Presiden Prabowo Subianto Siapkan 1.582 Kapal untuk Nelayan Indonesia

Presiden Prabowo Subianto Siapkan 1.582 Kapal untuk Nelayan Indonesia
Foto: Ilustrasi Presiden Prabowo Subianto Siapkan 1.582 Kapal untuk Nelayan Indonesia.

Presiden Prabowo Subianto mengunjungi Kampung Nelayan Merah Putih Leato Selatan, Gorontalo, pada Sabtu (9/5/2026) guna meninjau fasilitas perikanan. Dalam kunjungan kerja tersebut, Kepala Negara menegaskan komitmen pemerintah untuk memperkuat kedaulatan laut dan meningkatkan kesejahteraan nelayan domestik melalui bantuan sarana prasarana.

Presiden berencana menyalurkan 1.582 unit kapal bagi para nelayan guna memastikan sumber daya laut nasional dikelola sepenuhnya oleh rakyat sendiri. Dilansir dari Nasional, pengadaan ribuan kapal tersebut dijadwalkan mulai diproduksi pada tahun ini dan akan didistribusikan kepada kelompok nelayan yang membutuhkan.

"Kita ingin bukan kapal asing yang ambil ikan di laut kita, kita ingin rakyat kita yang mengambil," ujar Prabowo Subianto, Presiden Republik Indonesia.

Mekanisme penyaluran bantuan akan diarahkan melalui pembentukan koperasi nelayan guna mengorganisir kepemilikan dan operasional armada secara kolektif. Pemerintah akan menyediakan berbagai variasi ukuran kapal, mulai dari tipe kecil, menengah, hingga kapal bertonase besar untuk mendukung daya jelajah nelayan.

"Nanti kita akan bantu, kita akan bagi kapal-kapal itu nanti bapak-bapak nelayan dengan keluarganya bikin koperasi," ujar Prabowo Subianto, Presiden Republik Indonesia.

Program pemberdayaan ini juga mencakup pembangunan 1.000 Kampung Nelayan Merah Putih setiap tahunnya selama masa pemerintahan berlangsung. Target ini bertujuan untuk memodernisasi belasan ribu desa nelayan yang tersebar di seluruh wilayah nusantara dengan fasilitas pendukung yang lengkap.

"Nanti akan diatur apakah 30 nelayan 1 koperasi, atau 30, nanti kita beri kapal, kapal ada yang kecil, ada yang menengah dan ada kapal-kapal besar," sambung Prabowo Subianto, Presiden Republik Indonesia.

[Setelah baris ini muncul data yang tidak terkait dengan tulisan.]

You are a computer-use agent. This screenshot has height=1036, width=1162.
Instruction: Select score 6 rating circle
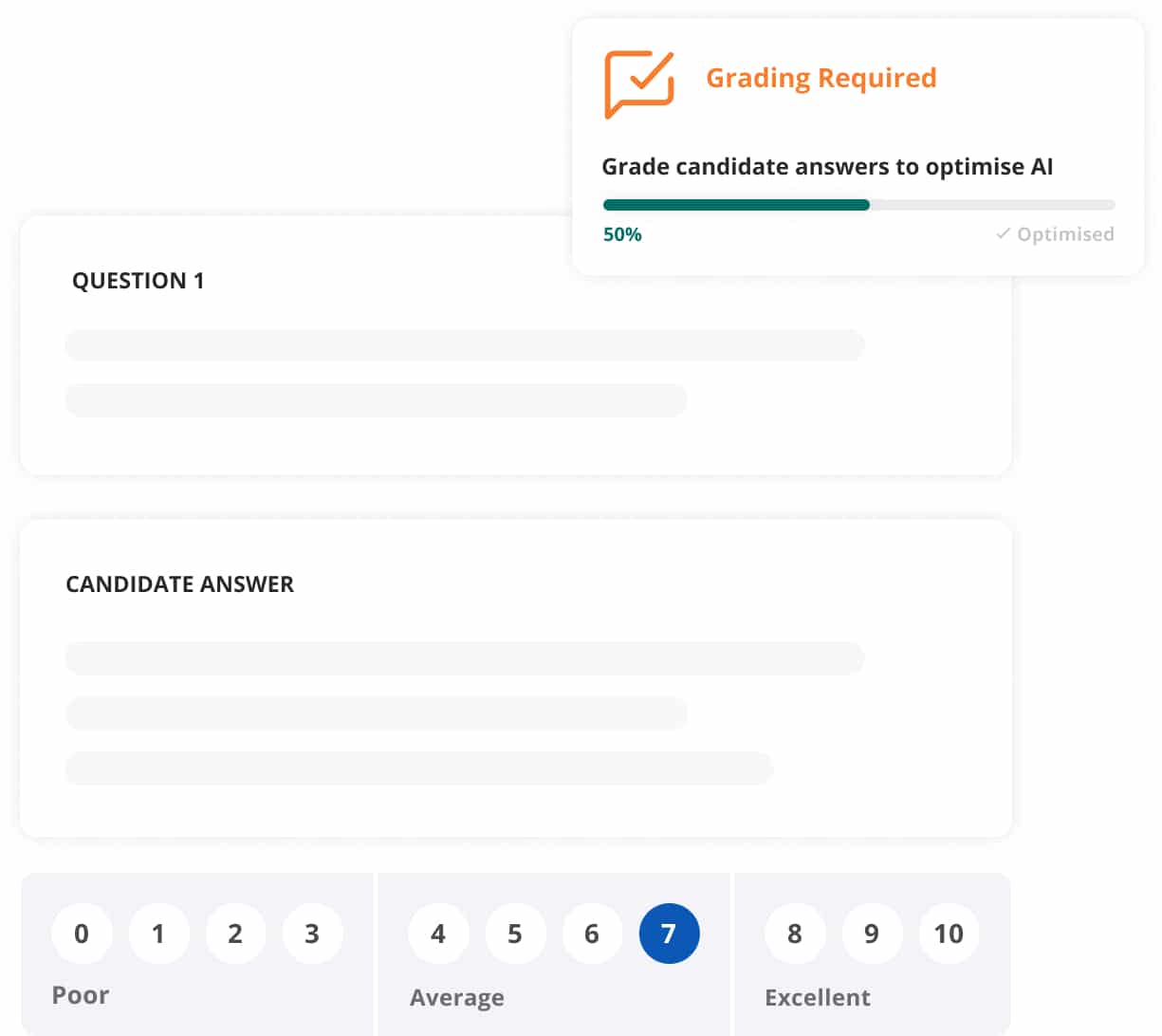[x=592, y=934]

Selain pembangunan fisik, pemerintah mengusung konsep ekonomi biru untuk mengembangkan sektor kelautan secara besar-besaran. Presiden menekankan bahwa perhatian terhadap nelayan dan petani akan menjadi prioritas utama guna memperbaiki taraf hidup masyarakat di pesisir.

"Tiap tahun 1.000, 1.000, 1.000. Kita seluruh Indonesia punya 12.000 desa nelayan, ya," ucap Prabowo Subianto, Presiden Republik Indonesia.

Selama berada di lokasi, Presiden sempat berdialog langsung dengan para nelayan mengenai kendala operasional, termasuk akses bahan bakar minyak (BBM). Acon Karim, salah satu nelayan setempat, mengonfirmasi bahwa Kepala Negara menaruh perhatian detail pada aspek teknis pekerjaan mereka di laut.

"(Presiden) Tanya kalau berapa anggota kapal. Dia (Presiden) tanya bahan minyak, jauh atau enggak," beber Acon Karim, Nelayan.

Presiden mengakui tantangan berat yang dihadapi profesi nelayan karena ketergantungan pada kondisi alam yang tidak menentu. Pihaknya berjanji akan mengubah paradigma kebijakan agar nasib masyarakat pesisir tidak lagi terabaikan oleh pengambil kebijakan di pusat.

"Para nelayan sering dilupakan orang-orang pintar di Jakarta, tidak peduli dengan nasibnya sekarang, berubah sekarang. Pemerintah sekarang akan memperhatikan semua nelayan dan semua petani di seluruh Indonesia," ujar Prabowo Subianto, Presiden Republik Indonesia.

Kunjungan di Gorontalo ini melengkapi rangkaian agenda kerja Presiden setelah sebelumnya meninjau warga di Pulau Miangas, Sulawesi Utara. Fasilitas yang ditinjau di Leato Selatan meliputi cold storage, pabrik es portabel, hingga bengkel kapal untuk mendukung ekosistem perikanan dari hulu ke hilir.